What you need to do - Transcribe the part of the text on early football in Melbourne between "The book told" and "the school’s field.", inclusive.
** Start of Selected text **
Much is made of Tom Wills’ “call for football” letter on 10 July 1858, but it was the arrival in the colonies six months earlier of the book Tom Brown’s Schooldays that really ignited interest in football in Australia, particularly in its largest city, Melbourne.

The book told the story of student life at Rugby School, and amongst its highlights was a chapter Rugby and Football in which ‘Tom Brown’ (a thin alias for the author, Thomas Hughes) became the hero of the day in a grand football match on The Close, the school’s field.

The Sydney Morning Herald gave a glowing review (16 October 1857):

The ‘Old Boy’ [Hughes] has written a book which will interest almost equally thoughtful youths and genial men who look back to their youth with pleasure. Tom Brown’s school is Rugby in the days of Dr. Arnold; and Tom Brown himself is a thoroughly English boy, full of kindliness, courage, vigour and fun — no great adept at Greek and Latin, but a first-rate cricketer, climber, and swimmer, fearless and skilful at foot-ball, and by no means averse to a good stand-up fight in a good cause…And its tone is so hearty, its good sense so strong and so thoroughly national, its morality so high, and yet so simple and practical, that it must recommend itself as one of the most delightful and at the same time true pictures of the better sort of schoolboy life ever yet published. We venture to prophesy for it an extended and permanent popularity.

Football (Tom Wills) statue at MCG
Football (Tom Wills) statue at MCG. “Tom Wills suggested the Rugby rules, but nobody understood them except himself.”

Tom Wills, who himself had returned home to Australia from life as a Rugby School boarder at the end of 1856, and subsequently gained fame as a cricketer in the Victorian team, was elevated by the book’s popularity into a mystical ‘Harry Potter’ like figure amongst Melbourne’s schoolboys.

On 7 August 1858 Wills acted as an umpire in a football match between the students and masters of Scotch College and Melbourne Grammar. In Rugby tradition it was played in large numbers (40-a-side) and over three afternoons to produce a result (best of three goals).

Wills’ likeness can be seen today in a sculpture of the 1858 match that stands outside the Melbourne Cricket Ground, as he overlooks two boys fighting for possession of a Rugby ball.

A week after the football game The Argus discussed the merits of the sport, and pointed to Hughes’ recent book about Wills’ old school:

Football seems to be coming into fashion in Melbourne, and as it is a most manly and amusing game we hope that it may continue to grow in favour until it becomes as popular as cricket…To lookers-on a well-contested football match is as interesting a sight as can be conceived, the chances, changes, and ludicrous contretemps are so frequent, and the whole affair so animated and inspiriting. Let those who fancy there is little in the game read the account of one of the Rugby matches which is detailed in that most read able work, ‘Tom Brown’s School-days’, and they will speedily alter their opinion.
** End of Selected text **
** Start of Data shown **
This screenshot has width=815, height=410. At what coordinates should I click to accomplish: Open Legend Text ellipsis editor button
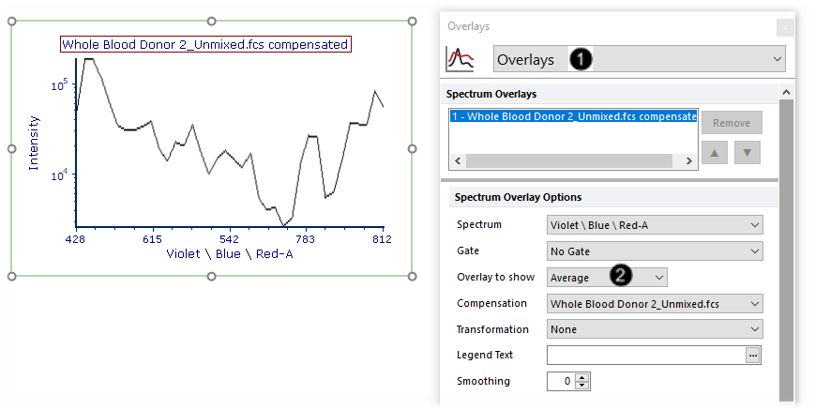click(753, 355)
** End of Data shown **
Solution -
The book told the story of student life at Rugby School, and amongst its highlights was a chapter Rugby and Football in which ‘Tom Brown’ (a thin alias for the author, Thomas Hughes) became the hero of the day in a grand football match on The Close, the school’s field.